My title is a reaction to Walter Russel Mead's The Once and Future Liberalism, one of David Brooks' Sidney Award winners. I found the style of Mead's piece pompous - he tells us what American's want, though I'm an American and I want none of that - and I think the characterizations on first principles are wrong in what Mead describes - the necessary role of the state to regulate and coordinate but individual liberty as otherwise the primary objective. That is a conservative conception, not a liberal one. The liberal conception is based on national bond and social obligation. The primacy of individual liberty is simply not there in the liberal view. The primacy is on the social good.

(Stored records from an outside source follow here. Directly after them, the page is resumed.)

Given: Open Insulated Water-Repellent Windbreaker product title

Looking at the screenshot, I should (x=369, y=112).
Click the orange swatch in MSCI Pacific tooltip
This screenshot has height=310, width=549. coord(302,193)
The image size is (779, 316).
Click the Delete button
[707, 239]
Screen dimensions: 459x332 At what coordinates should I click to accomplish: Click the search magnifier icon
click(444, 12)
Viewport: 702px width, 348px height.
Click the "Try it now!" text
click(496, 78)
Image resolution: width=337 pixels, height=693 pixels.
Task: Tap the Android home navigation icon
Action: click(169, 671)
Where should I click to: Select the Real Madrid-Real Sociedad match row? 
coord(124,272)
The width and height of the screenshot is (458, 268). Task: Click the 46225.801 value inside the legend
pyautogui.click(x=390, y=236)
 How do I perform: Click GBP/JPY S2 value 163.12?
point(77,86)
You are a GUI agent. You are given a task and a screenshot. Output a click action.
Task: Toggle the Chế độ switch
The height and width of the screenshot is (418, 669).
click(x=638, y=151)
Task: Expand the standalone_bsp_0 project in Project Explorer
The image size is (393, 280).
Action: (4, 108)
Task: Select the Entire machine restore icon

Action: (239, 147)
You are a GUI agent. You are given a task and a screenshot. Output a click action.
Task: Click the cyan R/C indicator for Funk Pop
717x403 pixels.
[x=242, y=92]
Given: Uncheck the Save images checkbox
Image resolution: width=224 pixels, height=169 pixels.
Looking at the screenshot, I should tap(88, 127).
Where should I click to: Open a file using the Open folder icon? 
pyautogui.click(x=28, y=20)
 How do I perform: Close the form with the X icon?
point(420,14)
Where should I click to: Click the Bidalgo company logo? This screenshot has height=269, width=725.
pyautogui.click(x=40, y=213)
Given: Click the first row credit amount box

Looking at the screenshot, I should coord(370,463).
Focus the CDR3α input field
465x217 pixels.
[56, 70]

I wrote a long essay on the topic this summer, where I asked whether the principles of Progressivism circa 1910, as formulated by Herbert Croly or Albion Small, could serve as the basis for a twenty first century view, although the key issues now are quite different than they were during the trust busting period. I believe the answer is yes and it is the direction in which liberals should head. Instead, we have Brooks dignifying Mead's pablum.
I suppose I have only myself to blame for being angry at this piece, instead of simply ignoring it. About six months ago I posted that I was taking a sabbatical from David Brooks, precisely because too many of his pieces are of the same tone as Mead's essay. In previous years I have enjoyed the Sidney award pieces - provocative essays on topics I don't confront the rest of the year. There are a few essays among this year's winners that I found in that category - one about treating schizophrenia and the limitations of drug therapy, another about a many wrongly convicted for having murdered his wife and spending 25 years in prison are two that come to mind. But when it comes to national politics, I need to steer clear of reading Brooks or following his recommendations for other reading.
Having made the same mistake twice, I hope I don't make it a third time.